**Goal of the exercise**
Look through the lines below; wherever the word "computer" appears, copy that line.

**Data excerpts**
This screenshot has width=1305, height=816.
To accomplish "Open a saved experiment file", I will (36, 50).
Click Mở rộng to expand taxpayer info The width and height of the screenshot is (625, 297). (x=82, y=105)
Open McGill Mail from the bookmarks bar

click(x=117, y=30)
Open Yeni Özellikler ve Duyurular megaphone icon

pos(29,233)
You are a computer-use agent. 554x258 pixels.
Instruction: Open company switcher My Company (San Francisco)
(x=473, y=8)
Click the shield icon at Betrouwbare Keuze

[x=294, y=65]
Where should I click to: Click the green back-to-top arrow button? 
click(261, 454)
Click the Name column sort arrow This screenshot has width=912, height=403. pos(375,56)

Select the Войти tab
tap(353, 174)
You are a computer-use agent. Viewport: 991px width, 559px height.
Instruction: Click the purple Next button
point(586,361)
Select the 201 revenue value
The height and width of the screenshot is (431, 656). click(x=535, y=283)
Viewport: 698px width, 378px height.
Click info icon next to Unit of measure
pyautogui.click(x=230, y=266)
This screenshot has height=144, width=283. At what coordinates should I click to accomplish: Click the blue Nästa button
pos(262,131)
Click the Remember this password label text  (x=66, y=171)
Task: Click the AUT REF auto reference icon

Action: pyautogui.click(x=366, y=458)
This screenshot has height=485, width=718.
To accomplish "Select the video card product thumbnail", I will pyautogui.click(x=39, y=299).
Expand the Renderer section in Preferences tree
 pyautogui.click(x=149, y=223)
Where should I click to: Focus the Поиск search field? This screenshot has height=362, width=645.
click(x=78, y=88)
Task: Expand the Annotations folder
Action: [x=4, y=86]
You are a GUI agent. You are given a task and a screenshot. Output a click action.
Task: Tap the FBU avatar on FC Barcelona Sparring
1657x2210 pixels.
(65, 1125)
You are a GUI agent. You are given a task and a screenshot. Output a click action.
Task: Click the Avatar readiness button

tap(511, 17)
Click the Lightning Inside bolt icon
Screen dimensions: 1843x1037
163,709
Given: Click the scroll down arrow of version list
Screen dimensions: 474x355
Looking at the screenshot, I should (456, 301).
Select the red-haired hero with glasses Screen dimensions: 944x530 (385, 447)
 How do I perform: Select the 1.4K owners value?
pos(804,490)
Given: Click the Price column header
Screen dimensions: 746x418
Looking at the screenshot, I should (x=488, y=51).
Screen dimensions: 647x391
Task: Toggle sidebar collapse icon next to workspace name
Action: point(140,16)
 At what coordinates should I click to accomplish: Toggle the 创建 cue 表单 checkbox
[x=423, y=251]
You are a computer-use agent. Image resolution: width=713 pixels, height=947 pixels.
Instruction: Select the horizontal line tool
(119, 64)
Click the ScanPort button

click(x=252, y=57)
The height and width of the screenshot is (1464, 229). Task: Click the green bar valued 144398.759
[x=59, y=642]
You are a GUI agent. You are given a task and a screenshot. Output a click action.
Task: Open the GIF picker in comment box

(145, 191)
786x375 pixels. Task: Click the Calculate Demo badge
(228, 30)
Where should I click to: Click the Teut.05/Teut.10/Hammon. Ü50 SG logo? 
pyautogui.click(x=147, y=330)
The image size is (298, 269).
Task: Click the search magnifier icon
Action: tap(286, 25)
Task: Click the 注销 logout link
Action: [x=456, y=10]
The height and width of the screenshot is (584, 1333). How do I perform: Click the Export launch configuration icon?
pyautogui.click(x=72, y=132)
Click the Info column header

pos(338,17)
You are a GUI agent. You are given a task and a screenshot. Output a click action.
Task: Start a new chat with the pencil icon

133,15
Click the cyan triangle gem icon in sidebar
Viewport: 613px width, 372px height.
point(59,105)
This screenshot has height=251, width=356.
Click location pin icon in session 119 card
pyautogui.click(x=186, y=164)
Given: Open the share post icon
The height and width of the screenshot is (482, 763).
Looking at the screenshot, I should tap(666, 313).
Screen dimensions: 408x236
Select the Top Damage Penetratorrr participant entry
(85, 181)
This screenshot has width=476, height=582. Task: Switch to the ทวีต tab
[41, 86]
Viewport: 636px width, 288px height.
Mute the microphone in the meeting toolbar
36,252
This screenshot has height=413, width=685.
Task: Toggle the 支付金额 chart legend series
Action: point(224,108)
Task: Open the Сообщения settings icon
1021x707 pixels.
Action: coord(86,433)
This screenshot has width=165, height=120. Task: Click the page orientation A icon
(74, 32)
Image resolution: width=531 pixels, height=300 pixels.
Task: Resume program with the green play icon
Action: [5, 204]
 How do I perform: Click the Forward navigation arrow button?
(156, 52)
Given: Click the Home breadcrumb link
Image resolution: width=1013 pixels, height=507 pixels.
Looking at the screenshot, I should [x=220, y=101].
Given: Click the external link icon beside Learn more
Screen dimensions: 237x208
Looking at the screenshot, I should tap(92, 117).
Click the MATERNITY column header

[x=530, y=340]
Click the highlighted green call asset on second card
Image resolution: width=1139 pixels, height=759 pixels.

**Task result**
You are a computer-use agent. 554x258 pixels.
You are a computer-use agent. Viewport: 991px width, 559px height.
You are a computer-use agent. Image resolution: width=713 pixels, height=947 pixels.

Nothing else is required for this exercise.